母校の後輩の質問に答える船田氏(右)と枝野氏=27日午後、衆院第1議員会館

 宇都宮高OBで自民党の船田元(ふなだはじめ)衆院議員(65)と立憲民主党代表の枝野幸男(えだのゆきお)衆院議員(54)が27日、国会見学に訪れた同校2年生35人との意見交換会に参加した。鋭い質問に戸惑いつつも、政界の内情や政治信条などをあけすけに語った。

 生徒の質問に答える形で進行。船田氏は政治家のあるべき姿を「公僕中の公僕。私利私欲があってはならない」と述べ、公募議員の不祥事の多さには「面接や論文で本性を出さない人もいる」と頭を下げた。

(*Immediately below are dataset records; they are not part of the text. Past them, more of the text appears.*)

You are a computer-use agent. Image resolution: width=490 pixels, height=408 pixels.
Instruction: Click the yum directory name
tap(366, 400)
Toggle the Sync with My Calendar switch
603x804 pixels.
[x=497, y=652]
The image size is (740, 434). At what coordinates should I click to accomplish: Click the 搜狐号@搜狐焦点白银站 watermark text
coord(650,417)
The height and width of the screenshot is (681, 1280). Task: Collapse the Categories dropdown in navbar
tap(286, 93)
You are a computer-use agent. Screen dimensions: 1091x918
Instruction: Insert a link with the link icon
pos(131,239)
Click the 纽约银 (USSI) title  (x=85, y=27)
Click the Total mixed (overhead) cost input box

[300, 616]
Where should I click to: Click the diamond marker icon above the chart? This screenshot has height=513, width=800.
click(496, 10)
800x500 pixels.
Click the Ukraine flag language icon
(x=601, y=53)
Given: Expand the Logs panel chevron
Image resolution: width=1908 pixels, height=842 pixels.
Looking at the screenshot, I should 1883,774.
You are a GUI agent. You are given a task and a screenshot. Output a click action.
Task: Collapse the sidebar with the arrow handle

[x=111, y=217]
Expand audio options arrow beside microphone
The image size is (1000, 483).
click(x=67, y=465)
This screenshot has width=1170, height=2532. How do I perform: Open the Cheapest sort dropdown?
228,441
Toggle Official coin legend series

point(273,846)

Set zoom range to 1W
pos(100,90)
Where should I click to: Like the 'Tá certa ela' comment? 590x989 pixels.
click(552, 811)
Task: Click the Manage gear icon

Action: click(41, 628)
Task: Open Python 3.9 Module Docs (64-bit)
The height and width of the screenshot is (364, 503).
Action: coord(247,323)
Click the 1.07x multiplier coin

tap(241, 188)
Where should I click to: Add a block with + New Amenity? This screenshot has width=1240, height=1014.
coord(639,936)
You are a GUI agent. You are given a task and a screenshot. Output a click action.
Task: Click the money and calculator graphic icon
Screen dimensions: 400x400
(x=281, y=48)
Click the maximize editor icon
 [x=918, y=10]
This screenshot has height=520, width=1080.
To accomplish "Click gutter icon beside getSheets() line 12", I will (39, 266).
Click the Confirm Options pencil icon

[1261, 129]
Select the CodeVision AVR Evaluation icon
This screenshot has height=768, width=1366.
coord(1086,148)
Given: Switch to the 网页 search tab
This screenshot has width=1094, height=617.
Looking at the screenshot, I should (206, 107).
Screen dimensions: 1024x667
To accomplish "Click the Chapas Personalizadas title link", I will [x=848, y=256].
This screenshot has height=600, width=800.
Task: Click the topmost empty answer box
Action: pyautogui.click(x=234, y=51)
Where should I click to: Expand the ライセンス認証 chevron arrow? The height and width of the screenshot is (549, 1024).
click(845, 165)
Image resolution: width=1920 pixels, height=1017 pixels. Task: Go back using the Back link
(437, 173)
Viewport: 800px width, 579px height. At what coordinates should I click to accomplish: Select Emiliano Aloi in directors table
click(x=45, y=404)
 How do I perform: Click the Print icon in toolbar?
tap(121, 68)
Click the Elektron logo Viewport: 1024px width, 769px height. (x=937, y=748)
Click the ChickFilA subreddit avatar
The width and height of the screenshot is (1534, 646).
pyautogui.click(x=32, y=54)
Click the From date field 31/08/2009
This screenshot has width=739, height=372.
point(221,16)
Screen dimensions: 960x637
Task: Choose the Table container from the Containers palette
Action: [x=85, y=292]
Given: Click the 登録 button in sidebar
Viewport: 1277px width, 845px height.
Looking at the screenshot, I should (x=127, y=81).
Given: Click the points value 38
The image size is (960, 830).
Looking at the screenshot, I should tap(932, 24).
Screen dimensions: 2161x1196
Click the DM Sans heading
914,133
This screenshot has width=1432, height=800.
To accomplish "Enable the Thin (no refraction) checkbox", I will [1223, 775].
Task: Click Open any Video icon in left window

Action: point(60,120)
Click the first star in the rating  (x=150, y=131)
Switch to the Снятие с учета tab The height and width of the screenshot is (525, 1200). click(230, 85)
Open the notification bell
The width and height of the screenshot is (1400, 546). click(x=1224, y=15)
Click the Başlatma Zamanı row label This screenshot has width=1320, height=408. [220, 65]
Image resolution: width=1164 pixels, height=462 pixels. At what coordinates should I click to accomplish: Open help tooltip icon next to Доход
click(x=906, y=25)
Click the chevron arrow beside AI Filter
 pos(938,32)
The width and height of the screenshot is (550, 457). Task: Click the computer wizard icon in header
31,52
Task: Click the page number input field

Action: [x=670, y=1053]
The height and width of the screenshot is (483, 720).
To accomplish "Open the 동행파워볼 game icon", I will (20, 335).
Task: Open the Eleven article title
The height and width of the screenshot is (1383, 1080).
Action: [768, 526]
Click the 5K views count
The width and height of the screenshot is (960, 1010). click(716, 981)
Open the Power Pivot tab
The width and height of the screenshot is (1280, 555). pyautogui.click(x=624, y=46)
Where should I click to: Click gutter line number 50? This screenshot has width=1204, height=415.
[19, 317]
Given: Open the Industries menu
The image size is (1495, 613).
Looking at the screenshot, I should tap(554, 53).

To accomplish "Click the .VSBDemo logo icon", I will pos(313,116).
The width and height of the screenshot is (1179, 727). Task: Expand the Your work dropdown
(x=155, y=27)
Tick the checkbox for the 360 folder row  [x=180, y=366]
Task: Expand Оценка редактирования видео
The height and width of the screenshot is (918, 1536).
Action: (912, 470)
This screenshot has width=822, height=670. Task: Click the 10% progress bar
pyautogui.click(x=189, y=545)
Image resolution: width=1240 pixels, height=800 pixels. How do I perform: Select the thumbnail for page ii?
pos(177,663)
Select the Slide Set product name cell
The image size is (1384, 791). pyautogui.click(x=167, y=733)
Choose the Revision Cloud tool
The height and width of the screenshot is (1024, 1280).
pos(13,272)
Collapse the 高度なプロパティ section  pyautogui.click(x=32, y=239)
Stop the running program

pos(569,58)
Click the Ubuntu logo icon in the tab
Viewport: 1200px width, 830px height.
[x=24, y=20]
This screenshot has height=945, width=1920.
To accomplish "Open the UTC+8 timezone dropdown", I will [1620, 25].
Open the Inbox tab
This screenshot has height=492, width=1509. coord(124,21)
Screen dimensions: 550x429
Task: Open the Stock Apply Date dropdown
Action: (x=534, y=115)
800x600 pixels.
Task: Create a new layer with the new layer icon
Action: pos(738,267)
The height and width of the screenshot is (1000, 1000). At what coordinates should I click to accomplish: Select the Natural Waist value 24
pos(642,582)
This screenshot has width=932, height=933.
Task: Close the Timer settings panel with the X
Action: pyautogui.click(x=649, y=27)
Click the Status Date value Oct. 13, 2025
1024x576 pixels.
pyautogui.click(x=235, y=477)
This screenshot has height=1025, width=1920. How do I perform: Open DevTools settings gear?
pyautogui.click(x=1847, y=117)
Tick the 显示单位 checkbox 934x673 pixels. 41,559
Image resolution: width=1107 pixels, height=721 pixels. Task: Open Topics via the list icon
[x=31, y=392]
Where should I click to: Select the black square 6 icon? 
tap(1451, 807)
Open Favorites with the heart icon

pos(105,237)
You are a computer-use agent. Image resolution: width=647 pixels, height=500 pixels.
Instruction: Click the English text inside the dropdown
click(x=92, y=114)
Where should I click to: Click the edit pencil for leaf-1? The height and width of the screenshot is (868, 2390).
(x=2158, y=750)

 7月に参院定数6増の公選法改正案の本会議採決を棄権したことについて「あの時の判断は正しかったと思っている」と振り返り、在校時は伝統のげたではなくスニーカーを貫いたとして「当時から造反していた」と笑わせた。

 11学年下の枝野氏は政権交代への算段を問われ「受験勉強と違って政治は逆算できない」とし、政界の動きへの迅速な対応を心掛けているとした。内閣官房報償費(機密費)の使い道は「明確な予算計上は難しいが国に必要な支出はある」と、官房長官時代の経験を基に答えた。

 参加した柴田功太郎(しばたこうたろう)さん(16)は「際どい質問も断らずに答えてくれてありがたかったし、ためになった」と感謝していた。

 同校OBの職場を訪問する「首都圏進路研修」の一環。同校同窓会東京支部の協力で毎年実施している。